Objective: In the text below on tree structures in information retrieval, who is credited with inventing tries?

Work on tree structures in IR goes back a long way as illustrated by the early papers by Salton[43] and Sussenguth[44]. Trees have always attracted much attention in computer science, mainly for the ability to reduce expected search times in data retrieval. One of the earliest papers on this topic is by Windley[45] but the most extensive discussion is still to be found in Knuth[28] where not only methods of construction are discussed but also techniques of reorganisation.

More recently a special kind of tree, called a trie, has attracted attention. This is a tree structure which has records stored at its terminal nodes, and discriminators at the internal nodes. A discriminator at a node is made up from the attributes of the records dominated by that node. Or as Knuth puts it: 'A trie is essentially a M-ary tree whose nodes are M-place vectors with components corresponding to digits or characters. Each node on level l represents the set of all keys that begin with a certain sequence of l characters; the node specifies an M-way branch depending on the (l + 1)st character.' Tries were invented by Fredkins[46], further considered by Sussenguth[44], and more recently studied by Burkhard[47], Rivest[48], and Bentley[49]. The use of tries in data retrieval where one is interested in either a match or mismatch is very similar to the construction of hierarchic document classification, where each node of the tree representing the hierarchy is also associated with a 'discriminator' used to direct the search for relevant documents (see for example Figure 5.3 in Chapter 5).

Data extract:
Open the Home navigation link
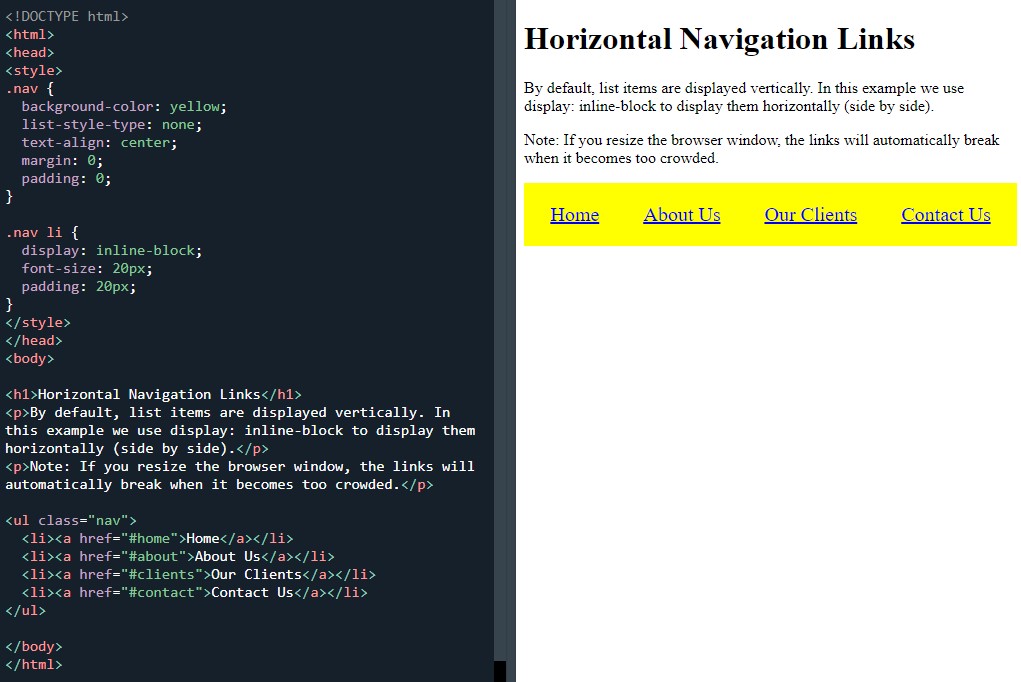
--
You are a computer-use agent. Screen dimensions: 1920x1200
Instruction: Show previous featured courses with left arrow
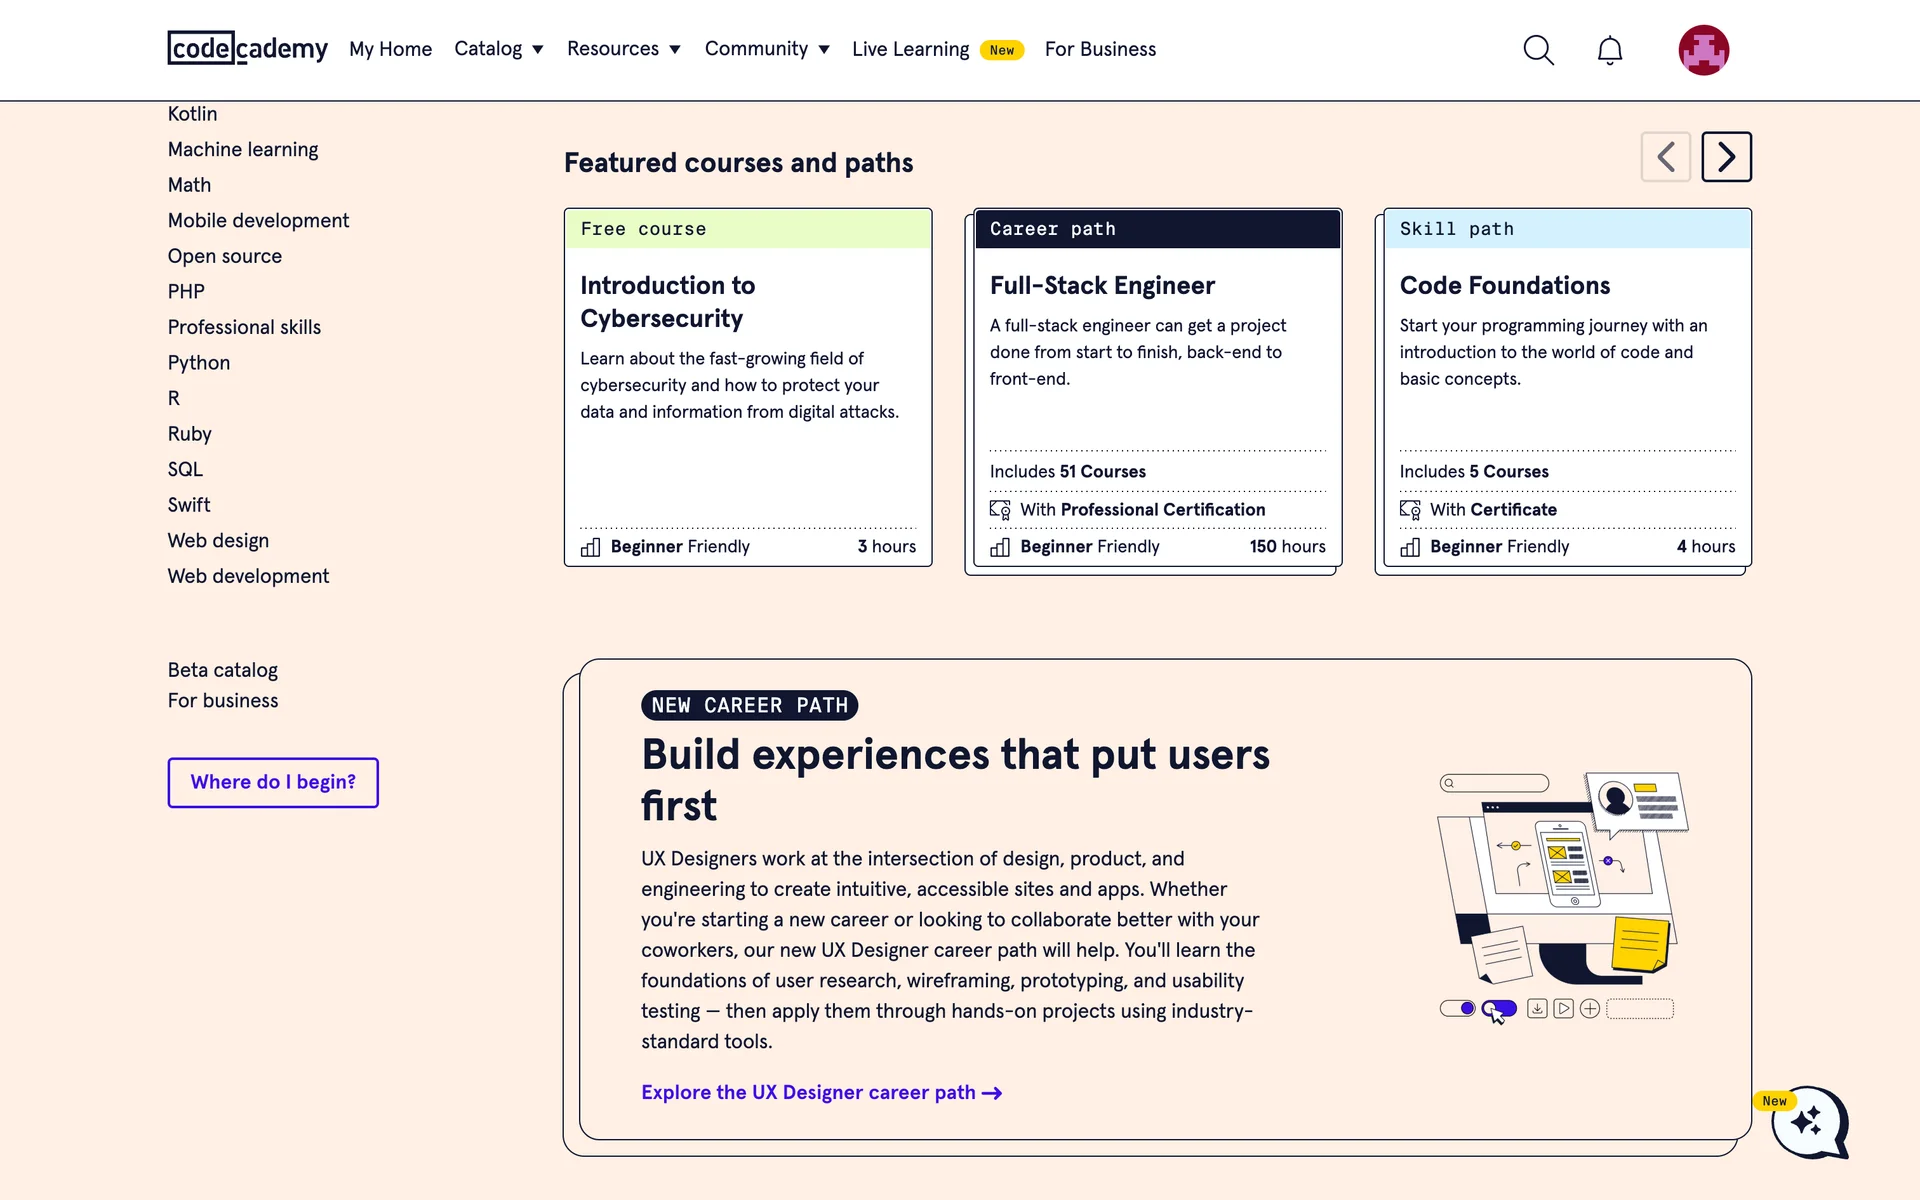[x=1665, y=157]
--
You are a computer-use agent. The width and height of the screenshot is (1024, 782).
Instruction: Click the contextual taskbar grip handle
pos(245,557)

Answer for the task: Fredkins